CUGR 2021 Summer Research and Creative Activities Fellowship 

  • Aldous Hofmann, Botany, “Quantifying Drought Resistance of Wild and High Bush Blueberries and Using Nanocellulose to Improve Crop Drought Resistance,” advised by YongJiang Zhang;
  • Ailin Liebler-Bendix, Psychology, “Does Confronting Prejudice Increase Psychological Wellbeing? Investigating Women’s Anticipated Behavioral Reactions to Sexism and their Subsequent Psychological Responses,” advised by Shannon McCoy;
  • Emily Mclaughlin, Microbiology, “Effects of Probiotics on Black Soldier Flies Ability to Transmit Stenotrophomonas maltophilia,” advised by Edward Bernard;
  • Samuel Roberts, Ecology and Environmental Sciences, “Using Mulch and Biochar-Compost Mix to Mitigate the Negative Effects of Climate Warming on Wild Blueberries and Soil Water Availability,” advised by YongJiang Zhang;
  • Rosemary Thayer, Zoology, “Social Niche Specialization of Grey Squirrels, Sciurus Carolinensis, Studied Through Intraspecific Social Behaviors and Relative Condition,” advised by Alessio Mortelliti;
  • Basel White, Biomedical Engineering, “Wavelet Based Breast Segmentation Algorithm,” advised by Andre Khalil.

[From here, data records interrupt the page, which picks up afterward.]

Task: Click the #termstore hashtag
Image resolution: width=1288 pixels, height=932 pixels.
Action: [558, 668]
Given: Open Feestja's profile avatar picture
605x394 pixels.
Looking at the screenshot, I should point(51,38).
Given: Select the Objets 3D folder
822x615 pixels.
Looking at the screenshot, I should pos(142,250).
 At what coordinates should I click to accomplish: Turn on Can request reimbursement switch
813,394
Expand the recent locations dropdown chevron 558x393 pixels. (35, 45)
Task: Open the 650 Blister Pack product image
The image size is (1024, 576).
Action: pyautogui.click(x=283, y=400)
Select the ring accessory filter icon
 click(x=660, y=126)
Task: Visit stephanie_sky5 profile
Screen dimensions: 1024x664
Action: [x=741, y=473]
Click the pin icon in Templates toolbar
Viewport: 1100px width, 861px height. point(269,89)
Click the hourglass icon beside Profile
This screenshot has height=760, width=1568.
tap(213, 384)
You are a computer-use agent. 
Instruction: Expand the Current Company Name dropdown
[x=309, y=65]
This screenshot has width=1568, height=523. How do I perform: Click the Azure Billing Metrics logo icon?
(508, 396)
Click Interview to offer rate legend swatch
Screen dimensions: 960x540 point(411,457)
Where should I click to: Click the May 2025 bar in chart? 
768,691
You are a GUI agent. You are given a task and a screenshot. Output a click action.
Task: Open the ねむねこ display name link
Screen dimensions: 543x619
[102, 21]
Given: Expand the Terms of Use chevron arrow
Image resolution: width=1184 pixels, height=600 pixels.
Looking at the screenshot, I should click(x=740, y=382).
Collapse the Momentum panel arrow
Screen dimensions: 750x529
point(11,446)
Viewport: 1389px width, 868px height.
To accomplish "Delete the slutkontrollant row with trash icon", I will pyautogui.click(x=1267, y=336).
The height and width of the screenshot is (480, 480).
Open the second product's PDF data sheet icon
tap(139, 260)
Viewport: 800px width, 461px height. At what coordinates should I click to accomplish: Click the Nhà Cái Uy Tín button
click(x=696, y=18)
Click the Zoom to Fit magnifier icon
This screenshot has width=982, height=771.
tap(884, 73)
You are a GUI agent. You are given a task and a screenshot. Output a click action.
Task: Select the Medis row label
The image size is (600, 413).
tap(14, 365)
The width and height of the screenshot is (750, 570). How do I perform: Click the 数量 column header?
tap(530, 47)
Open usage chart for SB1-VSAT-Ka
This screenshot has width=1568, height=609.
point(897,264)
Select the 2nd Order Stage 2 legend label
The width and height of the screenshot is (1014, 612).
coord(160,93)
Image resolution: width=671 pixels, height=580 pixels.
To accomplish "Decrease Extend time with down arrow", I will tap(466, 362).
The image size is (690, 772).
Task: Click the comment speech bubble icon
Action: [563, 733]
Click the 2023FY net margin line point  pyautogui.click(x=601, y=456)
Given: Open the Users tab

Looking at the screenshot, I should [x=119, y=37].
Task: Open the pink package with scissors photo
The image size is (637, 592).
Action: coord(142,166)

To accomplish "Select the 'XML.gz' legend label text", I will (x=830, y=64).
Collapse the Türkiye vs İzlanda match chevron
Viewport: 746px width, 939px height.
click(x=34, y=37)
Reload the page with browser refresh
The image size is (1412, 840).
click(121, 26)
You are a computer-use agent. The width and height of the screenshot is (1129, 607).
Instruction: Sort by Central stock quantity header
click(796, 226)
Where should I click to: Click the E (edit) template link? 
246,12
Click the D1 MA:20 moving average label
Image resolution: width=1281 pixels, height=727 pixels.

2021 Undergraduate MSGC Research Experience 

  • Maxwell Burtis, Mechanical Engineering, “The Development and Implementation of an Autonomous Lighter-Than-Air Drone for Glacial Research in the Juneau Icefields, Alaska,” advised by Seth Campbell;
  • Jocelyn Cooper, Marine Sciences, “Comparative Analysis of Primnoa pacifica, Red Tree Coral, Gamete Size Before Versus After Thermal Variability Events.,” advised by Rhian Waller;
  • Jordan Farnsworth, Earth and Climate Sciences, “Completing a Ground-Penetrating Radar Survey of a Subglacial Lake on the Juneau Icefield in Southeast Alaska to select an Analog Polar Study Site for Future Europa Missions,” advised by Seth Campbell;
  • Emily Holt, Earth Science, “Measuring Firn Thickness and Volume Change Using GPR Profiles Across the Juneau Icefield,” advised by Seth Campbell;
  • Jessica Hutchinson, Environmental Horticulture, “Utilizing Gardens on Campus to Improve Symptoms of Mental Health,” advised by Stephanie Burnett;
  • Michael Keedy, Earth and Climate Sciences, “Applying Autonomous Phase Sensitive Radar to Determining the Filling and Draining Rate of a Subglacial Lake on the Juneau Icefield in Southeast Alaska,” advised by Seth Campbell;
  • Sara Loiselle, Zoology, “Does Cxcl12/Cxcr4 Signaling Attract All Leading Edge Migrating Muscle Precursor Cells?,” advised by Jared Talbot;
  • Morgan Oehler, Civil and Environmental Engineering, “Combatting Nutrient Scarcity Using Adsorption of Phosphorus from Recirculating Aquaculture System Wastewater,” advised by Jean MacRae;
  • Leah Parrish, Computer Science, “Expansions on Exploration of Olfactory Interventions as a Synergistic Emotional and Cognitive Recovery Technique,” advised by Nimesha Ranasinghe;
  • Leah Savage, Media Studies, “Objectifying the Classroom: An Examination of Self-Objectification, Appearance Comparisons, and Their Effects On Cognitive Resources Within Video-Class Environments,” advised by Amelia Couture-Bue.